Packing the Ultimate Day Dry Bag
Whether you think of it as your river purse, briefcase, or man satchel, your small day dry bag is an essential element of your river gear. Below, a river guide shares what lives in her day bag and how to pack everything you’ll need between camp A and camp B.
Sunscreen & Lip Balm
Even on spring or fall trips, shielding your skin from the sun is a number one priority. Pack sunscreen in a sealable plastic bag to avoid UV protecting the inside of your bag (and gooping all your other items) and don’t forget the lip balm (with SPF)!
Every river guide has chased a sun hat down the river on a windy day. An extra sun hat packed away will keep your nose shaded, despite any morning gusts.
Perhaps the most versatile river accessory, a lightweight sarong is a river must. Use it as a towel after a swim, shield your skin from the sun, or drape the fabric over your seat to keep sand or mud off your legs.

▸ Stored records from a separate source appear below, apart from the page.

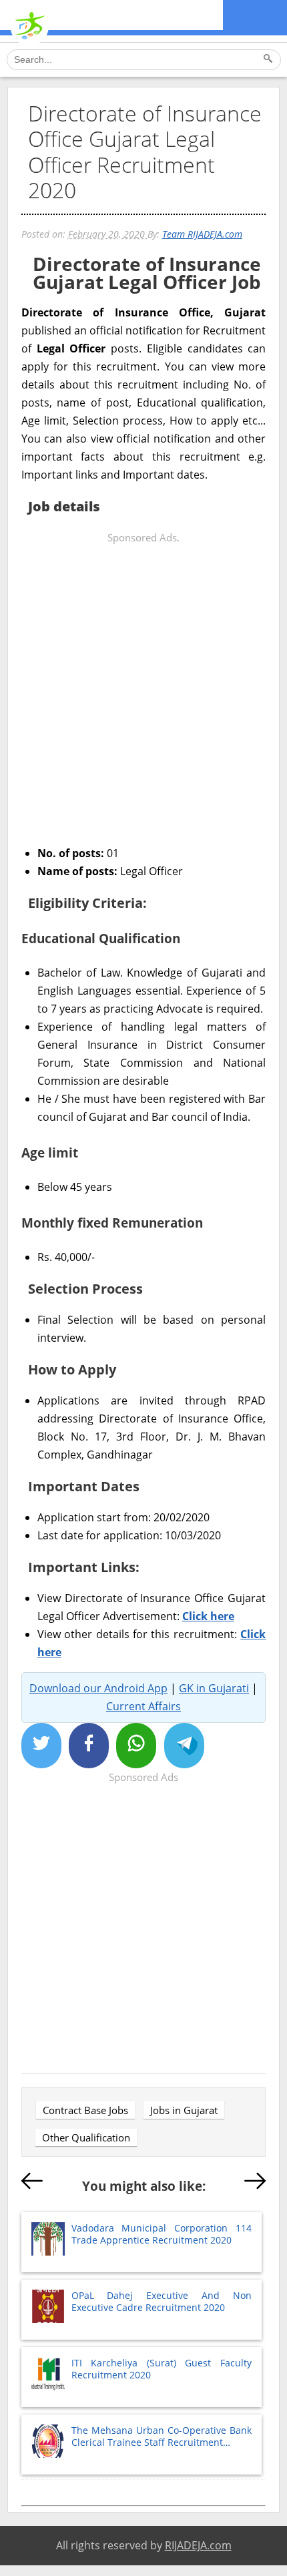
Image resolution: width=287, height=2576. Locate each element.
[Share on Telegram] (184, 1745)
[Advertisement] (143, 690)
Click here (208, 1616)
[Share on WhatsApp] (136, 1745)
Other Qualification (86, 2137)
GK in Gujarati (214, 1688)
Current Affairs (143, 1706)
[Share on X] (41, 1745)
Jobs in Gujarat (184, 2110)
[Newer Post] (32, 2183)
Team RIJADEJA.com (202, 234)
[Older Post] (255, 2183)
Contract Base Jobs (85, 2110)
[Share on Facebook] (89, 1745)
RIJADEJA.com (198, 2545)
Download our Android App (98, 1688)
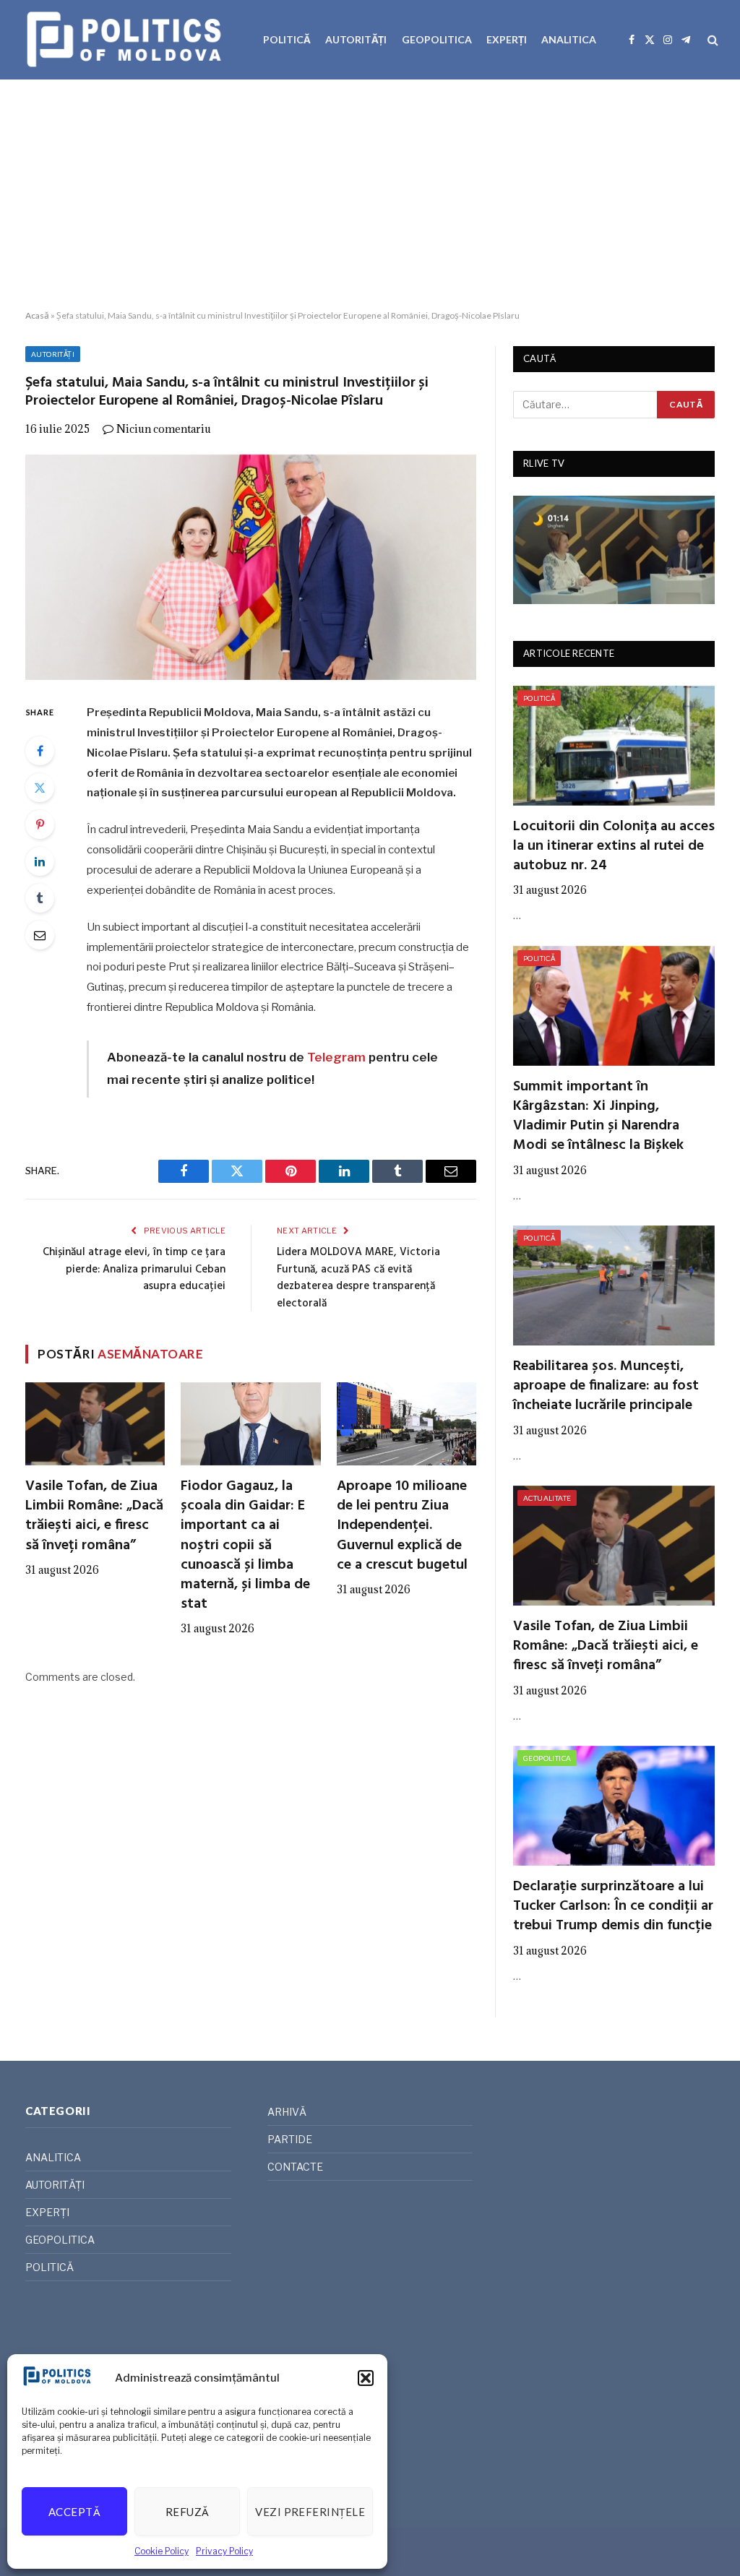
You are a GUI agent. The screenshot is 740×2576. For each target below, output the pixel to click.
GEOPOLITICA (437, 39)
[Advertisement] (370, 195)
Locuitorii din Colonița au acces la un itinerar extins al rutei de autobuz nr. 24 (614, 846)
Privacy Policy (224, 2551)
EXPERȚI (506, 39)
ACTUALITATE (547, 1498)
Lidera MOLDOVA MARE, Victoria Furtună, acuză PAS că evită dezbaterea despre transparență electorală (358, 1278)
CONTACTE (295, 2167)
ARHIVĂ (286, 2112)
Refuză (187, 2511)
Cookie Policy (161, 2551)
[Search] (711, 40)
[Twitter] (39, 787)
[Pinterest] (39, 824)
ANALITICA (568, 39)
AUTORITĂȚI (356, 39)
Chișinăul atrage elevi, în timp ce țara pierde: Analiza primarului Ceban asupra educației (134, 1269)
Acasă (37, 315)
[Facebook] (39, 750)
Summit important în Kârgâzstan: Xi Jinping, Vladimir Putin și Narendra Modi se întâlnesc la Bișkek (598, 1116)
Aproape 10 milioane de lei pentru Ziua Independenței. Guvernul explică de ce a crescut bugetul (402, 1526)
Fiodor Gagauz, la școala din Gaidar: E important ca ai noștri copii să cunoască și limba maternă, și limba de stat (245, 1545)
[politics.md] (126, 39)
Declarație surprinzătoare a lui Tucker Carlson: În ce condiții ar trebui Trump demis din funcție (613, 1907)
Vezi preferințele (310, 2511)
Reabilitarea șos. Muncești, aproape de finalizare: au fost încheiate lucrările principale (606, 1386)
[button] (365, 2378)
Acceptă (74, 2511)
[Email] (39, 935)
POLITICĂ (287, 39)
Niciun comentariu (163, 429)
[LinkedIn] (39, 861)
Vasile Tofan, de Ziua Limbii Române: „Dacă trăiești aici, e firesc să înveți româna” (94, 1516)
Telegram (336, 1057)
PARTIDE (289, 2139)
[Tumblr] (39, 898)
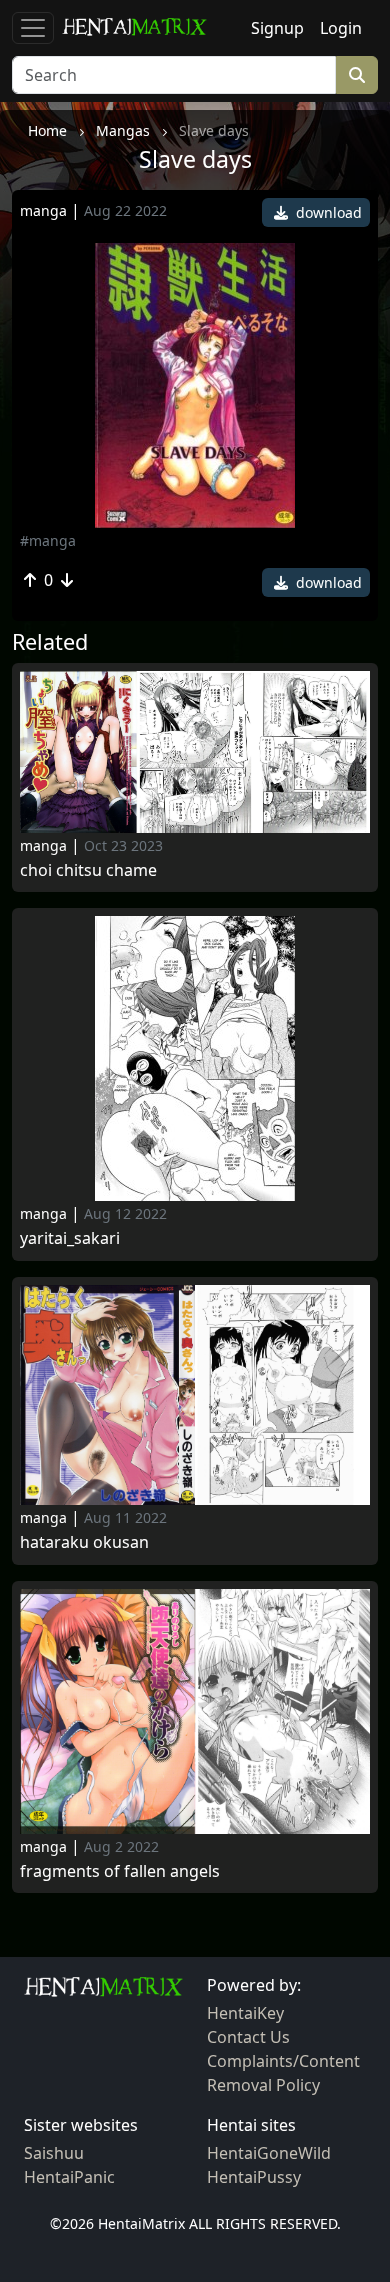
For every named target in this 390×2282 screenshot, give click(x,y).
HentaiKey (245, 2013)
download (327, 212)
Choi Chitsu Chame (88, 870)
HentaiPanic (69, 2177)
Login (341, 28)
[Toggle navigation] (33, 28)
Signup (277, 28)
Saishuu (54, 2153)
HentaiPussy (254, 2177)
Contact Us (248, 2037)
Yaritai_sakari (70, 1238)
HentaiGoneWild (269, 2153)
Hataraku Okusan (84, 1542)
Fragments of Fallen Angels (120, 1871)
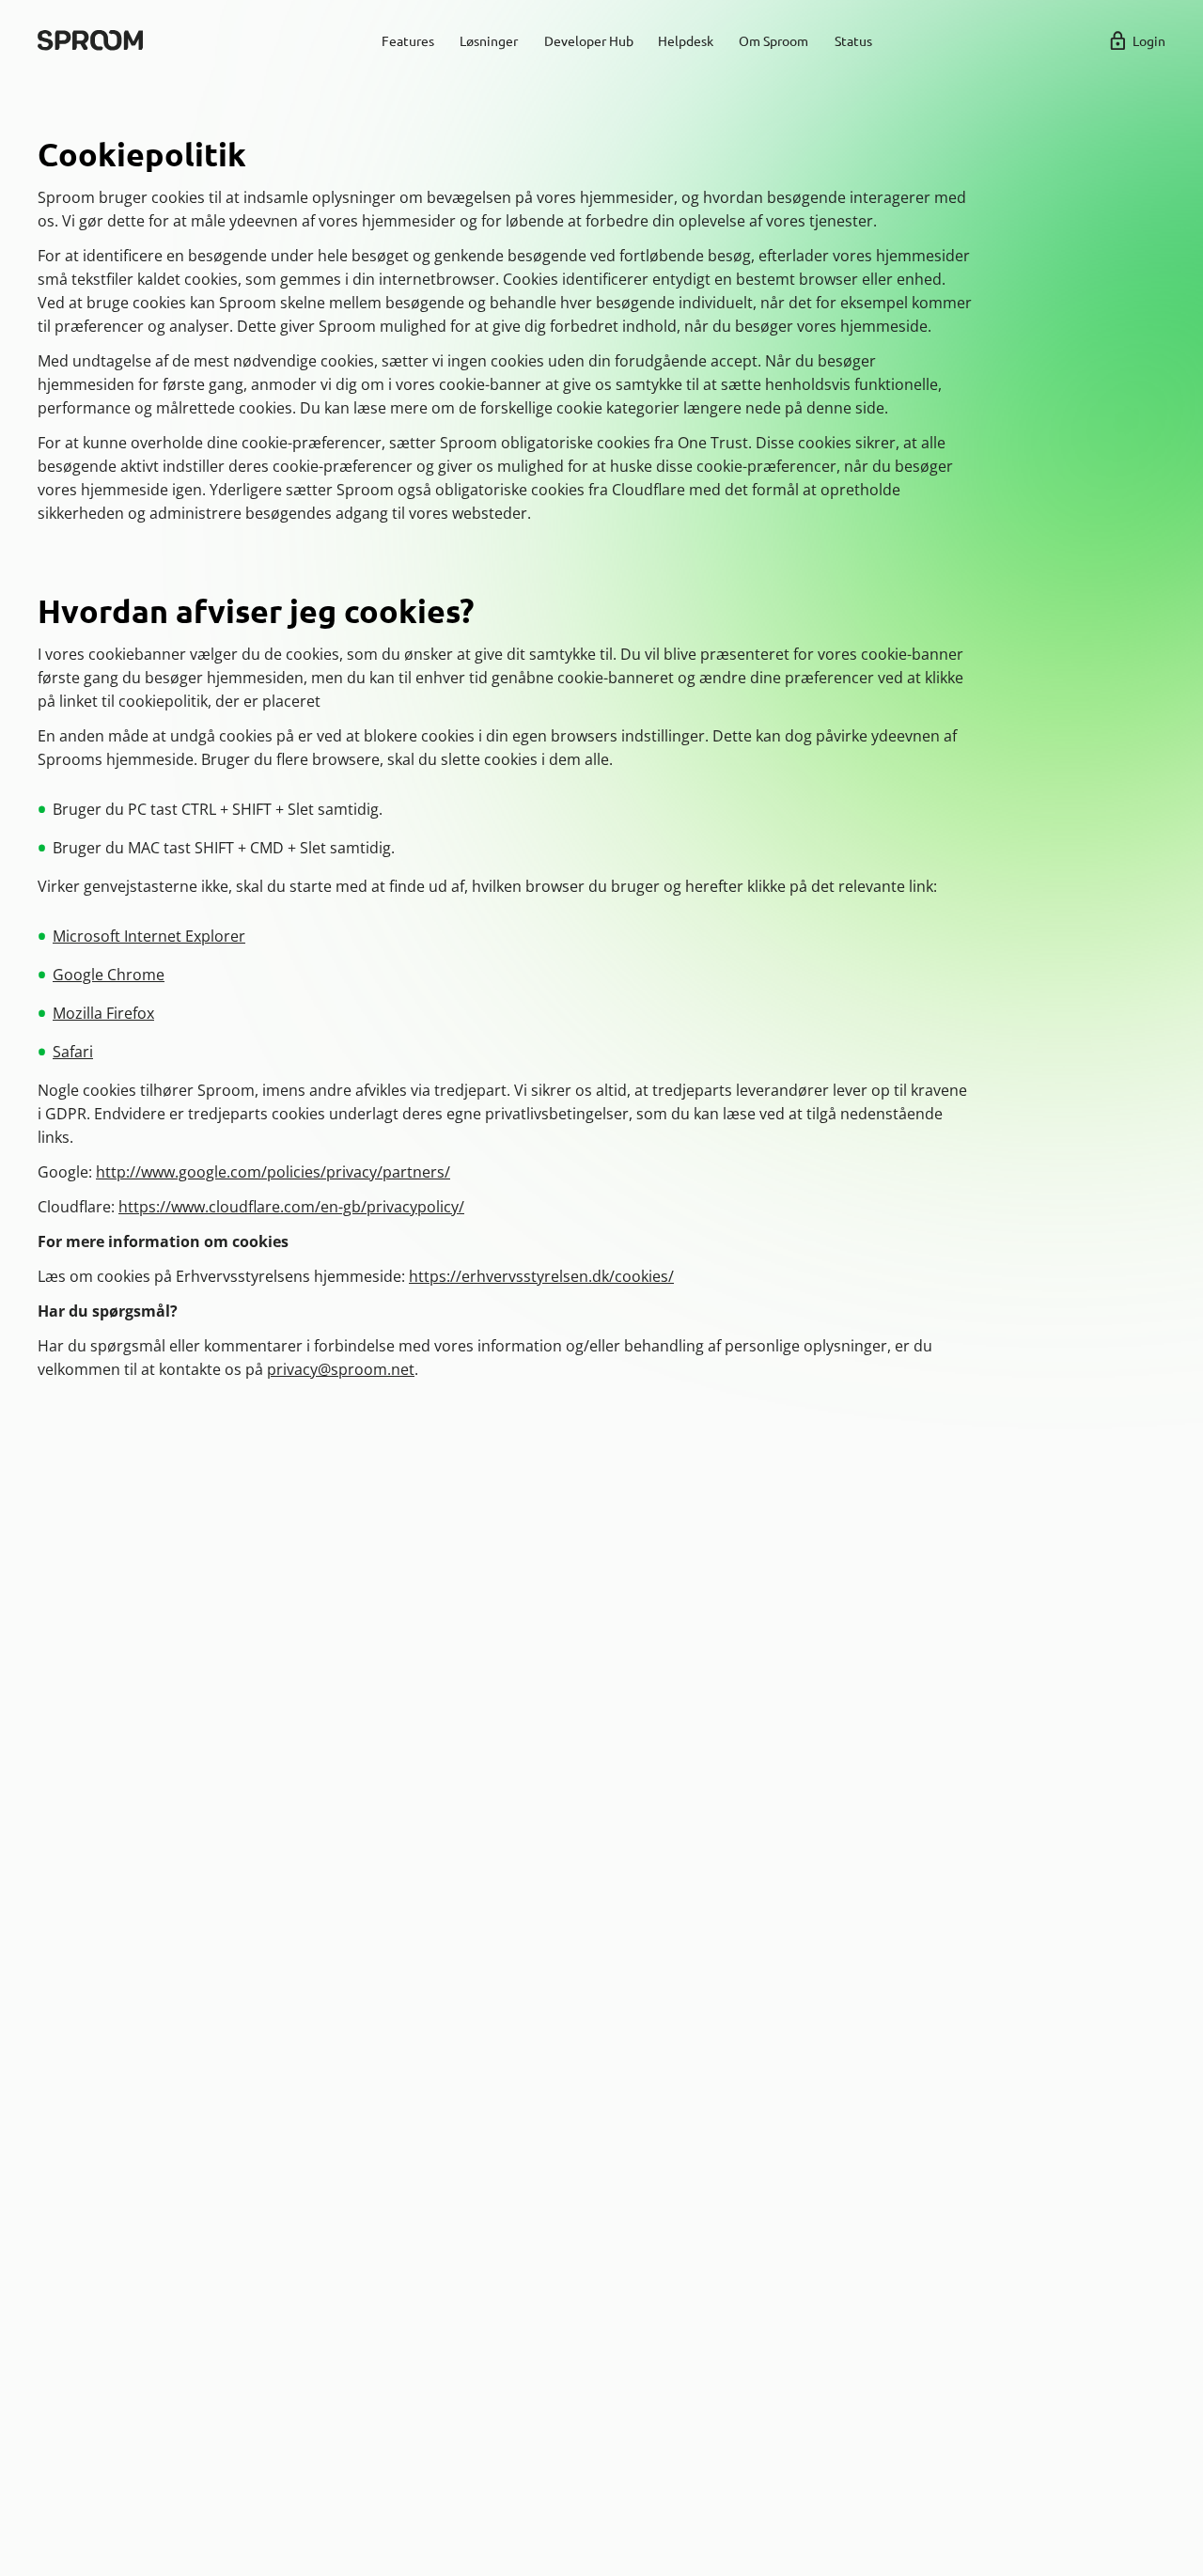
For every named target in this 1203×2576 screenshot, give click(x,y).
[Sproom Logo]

In any river canyon the weather is unpredictable. Include your reliable rain layers and a lightweight fleece or long underwear top in your day bag to prepare for a chilly morning, afternoon thunderstorm, or surprise water fight.
From contact lenses to medications to sanitary supplies, it’s always a good idea to keep important personal toiletries nearby and easy to access.
Camera (& Anything Breakable)
Don’t forget to capture the scenery, wildlife, big smiles and other memories of your trip! If your camera is not waterproof, pack it in a reliable bag or waterproof case. Any additional breakable items should also be packed in your day bag to help ensure they aren’t damaged in the boat loading/unloading process.
Final Notes on How to Pack Your Day Dry Bag
A dry bag only lives up to its name if you close it properly—check with your guide on the first day to ensure your rolling and buckling technique is correct! Less is more —your day dry bag should be easy to carry in one arm and swing on and off the boat.